What this task involves
Restate the records so that not a single word differs.

Raw data
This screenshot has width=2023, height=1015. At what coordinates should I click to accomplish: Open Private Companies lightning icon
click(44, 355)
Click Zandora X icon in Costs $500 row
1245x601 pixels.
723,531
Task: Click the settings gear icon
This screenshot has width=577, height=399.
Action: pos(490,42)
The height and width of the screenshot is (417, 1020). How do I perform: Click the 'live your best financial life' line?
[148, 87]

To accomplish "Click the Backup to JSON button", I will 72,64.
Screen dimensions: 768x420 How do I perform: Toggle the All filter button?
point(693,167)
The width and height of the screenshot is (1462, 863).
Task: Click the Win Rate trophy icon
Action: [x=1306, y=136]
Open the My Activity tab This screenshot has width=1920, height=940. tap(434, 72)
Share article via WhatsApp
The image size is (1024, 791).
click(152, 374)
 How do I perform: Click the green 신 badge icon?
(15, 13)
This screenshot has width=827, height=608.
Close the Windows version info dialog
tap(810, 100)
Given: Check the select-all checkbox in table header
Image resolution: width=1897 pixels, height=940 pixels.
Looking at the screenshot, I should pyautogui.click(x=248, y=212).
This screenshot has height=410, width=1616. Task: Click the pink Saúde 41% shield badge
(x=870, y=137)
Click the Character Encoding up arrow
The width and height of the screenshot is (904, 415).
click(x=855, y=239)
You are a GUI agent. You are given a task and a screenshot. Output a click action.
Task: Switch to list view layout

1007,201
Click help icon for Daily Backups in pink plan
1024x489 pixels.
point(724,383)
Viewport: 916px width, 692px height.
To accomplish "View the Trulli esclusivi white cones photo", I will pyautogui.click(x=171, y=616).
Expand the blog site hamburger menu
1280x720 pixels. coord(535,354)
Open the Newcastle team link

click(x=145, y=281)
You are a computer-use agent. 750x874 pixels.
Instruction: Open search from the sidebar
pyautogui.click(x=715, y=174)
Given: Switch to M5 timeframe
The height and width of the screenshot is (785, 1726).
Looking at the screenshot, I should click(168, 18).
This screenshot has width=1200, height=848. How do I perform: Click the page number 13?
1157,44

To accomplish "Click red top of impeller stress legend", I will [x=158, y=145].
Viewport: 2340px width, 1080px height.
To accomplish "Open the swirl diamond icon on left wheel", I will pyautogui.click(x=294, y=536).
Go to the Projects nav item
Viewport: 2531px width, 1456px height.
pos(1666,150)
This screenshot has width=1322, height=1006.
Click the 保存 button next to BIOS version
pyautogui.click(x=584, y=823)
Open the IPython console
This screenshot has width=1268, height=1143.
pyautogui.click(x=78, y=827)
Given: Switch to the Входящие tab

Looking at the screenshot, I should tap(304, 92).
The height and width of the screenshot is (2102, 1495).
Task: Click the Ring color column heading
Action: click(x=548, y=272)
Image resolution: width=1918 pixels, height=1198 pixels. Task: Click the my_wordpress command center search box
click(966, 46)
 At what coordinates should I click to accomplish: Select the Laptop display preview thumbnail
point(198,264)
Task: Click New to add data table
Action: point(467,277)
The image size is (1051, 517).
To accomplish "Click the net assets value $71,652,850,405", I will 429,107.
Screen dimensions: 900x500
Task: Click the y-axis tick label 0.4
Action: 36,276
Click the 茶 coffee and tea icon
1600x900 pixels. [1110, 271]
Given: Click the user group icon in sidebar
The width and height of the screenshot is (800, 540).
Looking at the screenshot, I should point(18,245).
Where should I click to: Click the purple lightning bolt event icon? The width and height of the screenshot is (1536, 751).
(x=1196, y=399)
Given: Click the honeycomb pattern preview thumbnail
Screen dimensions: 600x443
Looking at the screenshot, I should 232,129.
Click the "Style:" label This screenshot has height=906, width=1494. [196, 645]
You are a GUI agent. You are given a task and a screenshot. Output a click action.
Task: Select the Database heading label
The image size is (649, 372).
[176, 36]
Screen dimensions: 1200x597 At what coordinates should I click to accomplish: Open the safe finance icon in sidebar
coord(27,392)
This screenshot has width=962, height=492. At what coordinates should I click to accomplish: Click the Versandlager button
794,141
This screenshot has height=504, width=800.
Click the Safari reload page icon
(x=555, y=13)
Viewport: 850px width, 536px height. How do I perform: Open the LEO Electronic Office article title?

Exercise output
This screenshot has width=2023, height=1015. At what coordinates should I click to accomplish: Open Private Companies lightning icon
click(44, 355)
Click Zandora X icon in Costs $500 row
1245x601 pixels.
723,531
Task: Click the settings gear icon
This screenshot has width=577, height=399.
Action: pos(490,42)
The height and width of the screenshot is (417, 1020). How do I perform: Click the 'live your best financial life' line?
[148, 87]

To accomplish "Click the Backup to JSON button", I will 72,64.
Screen dimensions: 768x420 How do I perform: Toggle the All filter button?
point(693,167)
The width and height of the screenshot is (1462, 863).
Task: Click the Win Rate trophy icon
Action: [x=1306, y=136]
Open the My Activity tab This screenshot has width=1920, height=940. tap(434, 72)
Share article via WhatsApp
The image size is (1024, 791).
click(152, 374)
 How do I perform: Click the green 신 badge icon?
(15, 13)
This screenshot has width=827, height=608.
Close the Windows version info dialog
tap(810, 100)
Given: Check the select-all checkbox in table header
Image resolution: width=1897 pixels, height=940 pixels.
Looking at the screenshot, I should pyautogui.click(x=248, y=212).
This screenshot has height=410, width=1616. Task: Click the pink Saúde 41% shield badge
(x=870, y=137)
Click the Character Encoding up arrow
The width and height of the screenshot is (904, 415).
click(x=855, y=239)
You are a GUI agent. You are given a task and a screenshot. Output a click action.
Task: Switch to list view layout

1007,201
Click help icon for Daily Backups in pink plan
1024x489 pixels.
point(724,383)
Viewport: 916px width, 692px height.
To accomplish "View the Trulli esclusivi white cones photo", I will pyautogui.click(x=171, y=616).
Expand the blog site hamburger menu
1280x720 pixels. coord(535,354)
Open the Newcastle team link

click(x=145, y=281)
You are a computer-use agent. 750x874 pixels.
Instruction: Open search from the sidebar
pyautogui.click(x=715, y=174)
Given: Switch to M5 timeframe
The height and width of the screenshot is (785, 1726).
Looking at the screenshot, I should click(168, 18).
This screenshot has width=1200, height=848. How do I perform: Click the page number 13?
1157,44

To accomplish "Click red top of impeller stress legend", I will [x=158, y=145].
Viewport: 2340px width, 1080px height.
To accomplish "Open the swirl diamond icon on left wheel", I will pyautogui.click(x=294, y=536).
Go to the Projects nav item
Viewport: 2531px width, 1456px height.
pos(1666,150)
This screenshot has width=1322, height=1006.
Click the 保存 button next to BIOS version
pyautogui.click(x=584, y=823)
Open the IPython console
This screenshot has width=1268, height=1143.
pyautogui.click(x=78, y=827)
Given: Switch to the Входящие tab

Looking at the screenshot, I should tap(304, 92).
The height and width of the screenshot is (2102, 1495).
Task: Click the Ring color column heading
Action: click(x=548, y=272)
Image resolution: width=1918 pixels, height=1198 pixels. Task: Click the my_wordpress command center search box
click(966, 46)
 At what coordinates should I click to accomplish: Select the Laptop display preview thumbnail
point(198,264)
Task: Click New to add data table
Action: point(467,277)
The image size is (1051, 517).
To accomplish "Click the net assets value $71,652,850,405", I will 429,107.
Screen dimensions: 900x500
Task: Click the y-axis tick label 0.4
Action: 36,276
Click the 茶 coffee and tea icon
1600x900 pixels. [1110, 271]
Given: Click the user group icon in sidebar
The width and height of the screenshot is (800, 540).
Looking at the screenshot, I should point(18,245).
Where should I click to: Click the purple lightning bolt event icon? The width and height of the screenshot is (1536, 751).
(x=1196, y=399)
Given: Click the honeycomb pattern preview thumbnail
Screen dimensions: 600x443
Looking at the screenshot, I should 232,129.
Click the "Style:" label This screenshot has height=906, width=1494. [196, 645]
You are a GUI agent. You are given a task and a screenshot. Output a click action.
Task: Select the Database heading label
The image size is (649, 372).
[176, 36]
Screen dimensions: 1200x597 At what coordinates should I click to accomplish: Open the safe finance icon in sidebar
coord(27,392)
This screenshot has width=962, height=492. At what coordinates should I click to accomplish: Click the Versandlager button
794,141
This screenshot has height=504, width=800.
Click the Safari reload page icon
(x=555, y=13)
Viewport: 850px width, 536px height. How do I perform: Open the LEO Electronic Office article title?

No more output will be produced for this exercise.